Types of bandits
In my previous post, I have tried to give an introduction to the concept behind the formulation of a multi-armed bandit problem with a fictional story of a gambling-addicted statistician. These problems fall under the umbrella of 'stochastic scheduling', which deals with the task of scheduling several jobs that are of stochastic (random) nature in terms of their attributes like processing times or due dates etc. Even in the case of bandit machines, their reward distribution is assumed to be of random nature despite a finite probability distribution, which makes it a stochastic bandit machine problem.
Also, the problem we discussed is a basic scenario with two primary assumptions:
1) we do not have prior information about the reward distributions for any of these machines.
2) rewards from each of these machines are independent and identically distributed (IID).
Independent in the sense that the reward from a machine during a particular round is not influenced by the rewards from the same machine in previous rounds or the rewards dispensed by other machines. Identically distributed in the sense that despite the random nature of the rewards of a machine, they belong to a probability distribution like Bernoulli's or normal distribution and the parameters of these distributions (success rate in case of Bernoulli's distribution, mean and standard deviation in case of normal distribution) are assumed to remain constant for a machine throughout the experiment.
To understand the above assumptions with an example, let us assume that there is a machine with a 60% probability of dispensing the reward among the five bandit machines. The first assumption says that we have no clue about this probability rate and the second assumption indicates that this machine will dispense rewards with the same probability distribution (In this case, a Bernoulli's distribution since the outcomes are either a reward or a no reward), with the constant success rate of 60% for the entire duration of this experiment.

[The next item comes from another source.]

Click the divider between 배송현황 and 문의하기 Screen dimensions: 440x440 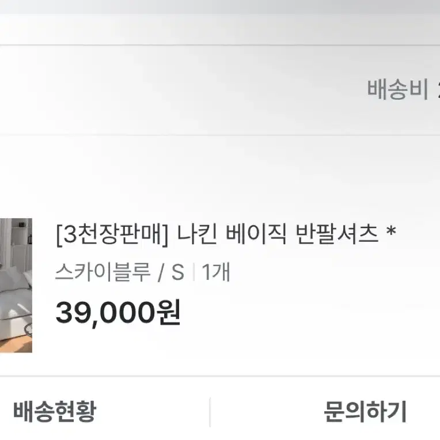[x=210, y=412]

Another implicit assumption of this problem is that once a machine is operated at any round of this experiment, we receive feedback only from that machine and the possible rewards had we chosen other machines at that round remain unknown. Tweaking some of these assumptions can lead us to a few different variants of this basic multi-armed bandit problem. Let us take a brief look at them.
If we tweak the first assumption such that we have some information regarding the machine before we start experimenting on it, then we have a 'contextual bandit machine'. One of the most commonly cited examples for this scenario is when a news website has to choose one among the multiple news articles to display a headline to a reader visiting the website. The reward in this scenario would be if the reader clicks on the displayed headline to check the entire article. If the user is not a first-time reader, then there is a very good chance that the website has some prior information about the user like his/her location, interests, previously viewed articles, etc. which were collected in the form of cookies from that user's previous sessions.
Next, the assumption that we only receive feedback from the machine we chose to operate at a particular round can be modified. This primary version is termed as 'bandit feedback' on which two other adaptations called - partial feedback and full feedback were developed. To understand partial feedback, let us look at the example of an eCommerce website that is trying to sell the same product to customers at different prices (of course, a totally absurd example). In this case, different prices displayed to customers can be thought of as different machines, but the reward would be a two-way game here; this website has to make the sale at the highest price possible to maximize their profit. Suppose, if the majority of users did not buy this product at the highest price available, but a certain section of users bought this when it was pitched to them at a lower price, then this eCommerce site has 'partial' feedback upon the completion of each round of this experiment. It certainly has some information about the higher prices that did not work, the lower prices which worked, and the characteristics of the users that bought this product, but they do not have the complete information about the exact price which the customer was willing to pay for this product in the first place. Probably he/she might have happily bought this item at a price that is a bit higher than the eventual lower price which was displayed to them, which makes it a partial, but not the full feedback.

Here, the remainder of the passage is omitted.